Avec les opérations militaires de l'Armée rouge, les femmes perdirent encore plus de droits. Les femmes de la campagne qui n'avaient jamais porté le tchadri, en s’exilant à Kaboul commencèrent à l'utiliser. Ces réfugiées, se devaient d'aller se débrouiller dans cette grande mégalopole. Elles portaient le tchadri pour aller travailler. Même si selon la propagande habituelle des communistes les femmes avaient les mêmes droits qu'auparavant, la résistance des communistes provinciaux, de plus en plus majoritaires parmi eux, a fait en sorte que même les femmes des membres de parti communiste s'en sont munies. Les intellectuels français, par appui traditionnel aux partis frères communistes, font croire que les femmes durant cette période ont acquis une plus grande liberté vestimentaire, notamment dans les villes et dans les couches sociales qui n'avaient pas profité, par conservatisme, des libéralités du décret royal de 1959, lequel avait surtout avantagé les couches sociales aisées, diplomatiques, instruites. En réalité, les réfugiées de cette guerre, pour subvenir à leur besoin, à Kaboul comme dans les villes de Pakistan et d'Iran où elles s'étaient exilées, ont dû aller travailler hors de chez elles. Elles ont dû donc porter le tchadri. Plus la guerre continuait, plus la situation se détériorait et plus les femmes perdaient de droit, plus elles devaient se vêtir du tchadri dont l'industrie se transforma d'un commerce artisanal et déclinant en une industrie fleurissante à la fin de la dictature de Najib. « De février 1989 à septembre 2001, il n'y eut pas de lumière dans la nuit ! »[4].

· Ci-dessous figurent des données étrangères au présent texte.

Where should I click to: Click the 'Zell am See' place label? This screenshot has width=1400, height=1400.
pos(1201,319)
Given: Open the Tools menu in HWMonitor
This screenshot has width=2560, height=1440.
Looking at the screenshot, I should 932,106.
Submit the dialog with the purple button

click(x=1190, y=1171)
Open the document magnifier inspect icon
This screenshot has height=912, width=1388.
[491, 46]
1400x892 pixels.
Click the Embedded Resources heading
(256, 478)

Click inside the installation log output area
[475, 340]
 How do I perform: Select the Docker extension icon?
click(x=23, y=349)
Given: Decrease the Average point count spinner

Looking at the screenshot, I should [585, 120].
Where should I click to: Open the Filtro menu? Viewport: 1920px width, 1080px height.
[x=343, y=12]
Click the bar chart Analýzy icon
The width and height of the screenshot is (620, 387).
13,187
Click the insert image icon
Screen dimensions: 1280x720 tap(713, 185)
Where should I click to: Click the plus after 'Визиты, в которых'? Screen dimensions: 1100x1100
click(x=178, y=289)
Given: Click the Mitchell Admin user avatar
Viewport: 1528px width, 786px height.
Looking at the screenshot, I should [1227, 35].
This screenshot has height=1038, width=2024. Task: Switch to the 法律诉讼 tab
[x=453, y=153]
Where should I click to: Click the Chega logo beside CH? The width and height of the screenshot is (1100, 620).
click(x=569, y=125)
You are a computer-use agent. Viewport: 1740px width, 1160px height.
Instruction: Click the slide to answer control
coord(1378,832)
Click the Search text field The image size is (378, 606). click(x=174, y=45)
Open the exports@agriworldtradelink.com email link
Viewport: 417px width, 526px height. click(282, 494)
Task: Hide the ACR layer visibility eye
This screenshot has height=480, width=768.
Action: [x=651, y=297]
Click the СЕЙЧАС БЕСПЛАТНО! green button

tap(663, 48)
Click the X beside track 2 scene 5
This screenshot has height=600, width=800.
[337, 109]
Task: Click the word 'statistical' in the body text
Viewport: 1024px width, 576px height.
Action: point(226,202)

L'arrivée au pouvoir des Taliban en 1996 après les deux guerres qui déchirèrent le pays (février 1989/avril 1992, luttes de différentes factions anti-communistes contre le gouvernement post-soviétique de Nadjïbolläh; avril 1992/automne 1994, lutte entre factions; automne 1994, entrée en guerre des Taliban jusqu'à leur entrée dans Kaboul évacuée par le Commandant Massoud dans la nuit du 26 au 27 septembre 1996.) Le mollâ 'Omar instaura un régime islamique totalitaire conseillé à partir de 1998, au plus tard, par celui qui allait devenir son plus proche confident, Oussama ben Laden. Tous les Afghans eurent à souffrir de ce nouveau régime en tout point rétrograde, et en particulier, les femmes. Le port du tchadri redevint obligatoire et maintes restrictions à leur liberté furent mises en place[4]. Depuis la chute des Taliban, des femmes, à Kaboul, ont abandonné le tchadri et se promènent simplement revêtues d'une gabardine et coiffées d'un foulard.

Des femmes comme Malalai Joya luttent pour la laïcité et la défense des droits fondamentaux des femmes (notamment le droit à l'éducation). La France est également préoccupée par la protection des droits des femmes afghanes[5],[6]. Certes la présence occidentale en Afghanistan a été positive sur la situation sécuritaire, mais sommes toutes, les femmes Afghanes subissent toujours une détérioration continue de leur situation sociale et sécuritaire à cause des guerres et des régimes dictatoriaux ou corrompus (1973-2013).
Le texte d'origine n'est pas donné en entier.